Molti degli interventi del Soccorso Alpino, infatti, riguardano persone che hanno sottovalutato il percorso. E la colpa, spesso, è dei social network: “La gente vede foto di un posto che le piace, pensa che sia semplice arrivarci e parte per andarci senza immaginare le difficoltà di chi è arrivato a scattare l’immagine”, spiega il delegato provinciale del Soccorso Alpino, Damiano Carrara. “Tante cose sembrano semplici, ma dietro c’è una programmazione che non emerge”. Il risultato sono escursionisti che “non pianificano il percorso, ma nemmeno l’attrezzatura o le proprie capacità fisiche”. Carrara cita un caso recente: “Nella Valle dei Mulini abbiamo appena soccorso quaranta persone da fuori provincia che ci hanno detto di non avere avuto la minima idea di come sarebbe stato il percorso, pieno di torrenti da guadare. Una di loro si è fatta male e l’abbiamo assistita. Ma abbiamo dovuto riaccompagnare anche gli altri”.

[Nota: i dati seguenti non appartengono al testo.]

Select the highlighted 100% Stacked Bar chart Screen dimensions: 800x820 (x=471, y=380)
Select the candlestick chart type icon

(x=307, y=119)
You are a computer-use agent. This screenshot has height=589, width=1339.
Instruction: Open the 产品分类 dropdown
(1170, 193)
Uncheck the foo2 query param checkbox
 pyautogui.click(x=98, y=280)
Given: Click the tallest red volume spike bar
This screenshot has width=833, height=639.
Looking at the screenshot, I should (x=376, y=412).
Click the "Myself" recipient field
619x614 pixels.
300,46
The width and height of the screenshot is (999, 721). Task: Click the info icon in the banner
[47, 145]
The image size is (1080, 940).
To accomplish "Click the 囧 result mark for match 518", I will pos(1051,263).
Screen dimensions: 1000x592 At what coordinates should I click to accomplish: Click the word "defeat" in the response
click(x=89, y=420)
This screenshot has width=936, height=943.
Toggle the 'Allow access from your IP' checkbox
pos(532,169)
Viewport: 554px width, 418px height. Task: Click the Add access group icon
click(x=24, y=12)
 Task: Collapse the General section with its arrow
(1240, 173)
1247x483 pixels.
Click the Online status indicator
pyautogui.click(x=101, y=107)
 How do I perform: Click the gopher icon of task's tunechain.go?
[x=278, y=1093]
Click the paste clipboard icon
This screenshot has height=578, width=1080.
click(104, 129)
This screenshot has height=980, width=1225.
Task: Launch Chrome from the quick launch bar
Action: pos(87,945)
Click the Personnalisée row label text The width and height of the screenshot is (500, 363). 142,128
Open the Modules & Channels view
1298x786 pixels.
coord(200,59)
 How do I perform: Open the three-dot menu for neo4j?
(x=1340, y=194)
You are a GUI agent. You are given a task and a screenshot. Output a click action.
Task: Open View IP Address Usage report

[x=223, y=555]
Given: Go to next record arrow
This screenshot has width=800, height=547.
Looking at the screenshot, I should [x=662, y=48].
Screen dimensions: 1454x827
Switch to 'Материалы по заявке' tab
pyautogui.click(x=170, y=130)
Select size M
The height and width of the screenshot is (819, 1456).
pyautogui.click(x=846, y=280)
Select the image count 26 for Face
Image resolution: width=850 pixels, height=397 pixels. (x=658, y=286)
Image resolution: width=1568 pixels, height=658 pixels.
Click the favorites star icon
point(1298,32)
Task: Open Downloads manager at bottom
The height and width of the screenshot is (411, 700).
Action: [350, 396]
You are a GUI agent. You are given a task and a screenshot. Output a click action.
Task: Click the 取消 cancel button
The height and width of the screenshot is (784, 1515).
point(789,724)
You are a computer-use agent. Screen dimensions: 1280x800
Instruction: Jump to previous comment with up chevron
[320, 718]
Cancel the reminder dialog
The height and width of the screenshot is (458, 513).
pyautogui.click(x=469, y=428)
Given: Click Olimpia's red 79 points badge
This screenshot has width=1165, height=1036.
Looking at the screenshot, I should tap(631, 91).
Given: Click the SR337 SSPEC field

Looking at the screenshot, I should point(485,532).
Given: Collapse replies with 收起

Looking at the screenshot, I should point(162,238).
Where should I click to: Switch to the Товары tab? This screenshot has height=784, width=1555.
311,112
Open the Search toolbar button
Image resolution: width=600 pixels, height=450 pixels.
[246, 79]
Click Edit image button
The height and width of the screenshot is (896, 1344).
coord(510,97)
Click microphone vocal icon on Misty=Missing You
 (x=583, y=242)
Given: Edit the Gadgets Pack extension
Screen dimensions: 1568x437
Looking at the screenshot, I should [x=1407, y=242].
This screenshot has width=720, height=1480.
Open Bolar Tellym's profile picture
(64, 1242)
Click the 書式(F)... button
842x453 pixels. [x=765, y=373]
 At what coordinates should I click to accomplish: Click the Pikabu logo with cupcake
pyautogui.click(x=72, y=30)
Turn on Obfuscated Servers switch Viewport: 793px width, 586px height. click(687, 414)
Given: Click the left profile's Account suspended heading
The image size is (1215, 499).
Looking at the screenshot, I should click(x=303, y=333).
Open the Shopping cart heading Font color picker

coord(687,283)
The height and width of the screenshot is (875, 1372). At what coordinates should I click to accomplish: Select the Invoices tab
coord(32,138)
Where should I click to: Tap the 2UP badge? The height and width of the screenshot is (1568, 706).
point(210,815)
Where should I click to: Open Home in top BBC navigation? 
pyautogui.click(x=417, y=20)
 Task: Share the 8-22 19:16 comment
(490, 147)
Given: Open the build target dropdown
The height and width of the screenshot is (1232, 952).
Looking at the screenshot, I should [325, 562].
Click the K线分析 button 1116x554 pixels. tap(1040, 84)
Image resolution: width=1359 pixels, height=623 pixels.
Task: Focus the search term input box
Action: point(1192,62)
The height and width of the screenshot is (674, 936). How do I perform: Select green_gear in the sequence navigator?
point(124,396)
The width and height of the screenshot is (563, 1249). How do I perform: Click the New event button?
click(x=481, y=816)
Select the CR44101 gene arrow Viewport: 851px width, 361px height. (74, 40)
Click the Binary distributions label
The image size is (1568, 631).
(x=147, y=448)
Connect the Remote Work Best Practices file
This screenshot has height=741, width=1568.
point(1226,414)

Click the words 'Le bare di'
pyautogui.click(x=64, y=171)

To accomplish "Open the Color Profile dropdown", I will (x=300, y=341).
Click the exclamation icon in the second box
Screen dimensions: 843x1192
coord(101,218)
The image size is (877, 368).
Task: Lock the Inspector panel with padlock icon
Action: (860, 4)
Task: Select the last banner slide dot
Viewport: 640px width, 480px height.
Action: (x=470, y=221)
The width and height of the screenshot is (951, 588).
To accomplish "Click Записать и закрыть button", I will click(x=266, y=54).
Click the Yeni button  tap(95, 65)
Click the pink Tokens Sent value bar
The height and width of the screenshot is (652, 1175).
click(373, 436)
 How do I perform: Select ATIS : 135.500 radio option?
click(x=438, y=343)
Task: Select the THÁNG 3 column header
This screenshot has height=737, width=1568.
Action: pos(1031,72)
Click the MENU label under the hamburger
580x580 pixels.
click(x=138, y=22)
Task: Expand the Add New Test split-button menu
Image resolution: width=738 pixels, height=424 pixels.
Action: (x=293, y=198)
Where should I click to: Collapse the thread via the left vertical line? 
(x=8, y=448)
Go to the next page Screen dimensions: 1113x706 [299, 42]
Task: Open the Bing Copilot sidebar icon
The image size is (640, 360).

Questo scontro tra culture, quella della montagna e quella del turismo “mordi e fuggi”, si manifesta con scene tragicomiche nei rifugi. “Domenica mi hanno chiesto prosciutto e melone, credevano di essere sul lago”, racconta Fabrizio Gonella, da 16 anni gestore del Rifugio Coca a 1.892 metri. Ancora più diretto Francesco Tagliaferri, 79 anni, da 40 al rifugio che porta il nome di suo fratello Nani, a 2.328 metri: “Arrivano con zaini di due etti, a torso nudo e senza maglioni e poi capiscono che a 2.300 metri fa freddo. A uno ho chiesto: dove hai i pantaloni lunghi? ‘A casa’, mi ha risposto. Non posso mettermi a fare le prediche, ma certa gente non so cos’ha in testa”.

In questo contesto, colpisce il paradosso delle tragedie. Le ultime vittime sulle Orobie, ricorda Valoti, sono state persone esperte, tradite dall’imponderabile: “L’inciampo può capitare a chiunque, un masso può cadere per le piogge o per gli animali”. Ma per i novizi, il pericolo è spesso l’imprudenza. “Capita di trovare quello in ciabatte, ma anche la scarpa da ginnastica è sbagliata“, spiega il presidente del CAI, Dario Nisoli. “Basta una storta o il classico temporalino di metà pomeriggio e ci sono problemi”.

I consigli sono sempre gli stessi: scarpe da trekking, acqua, una protezione per pioggia e freddo, scegliere sentieri alla propria portata e, soprattutto, usare le app gratuite di geolocalizzazione per sapere sempre dove ci si trova. Perché la montagna è bella e accoglie tutti, ma non fa sconti a chi la affronta con superficialità.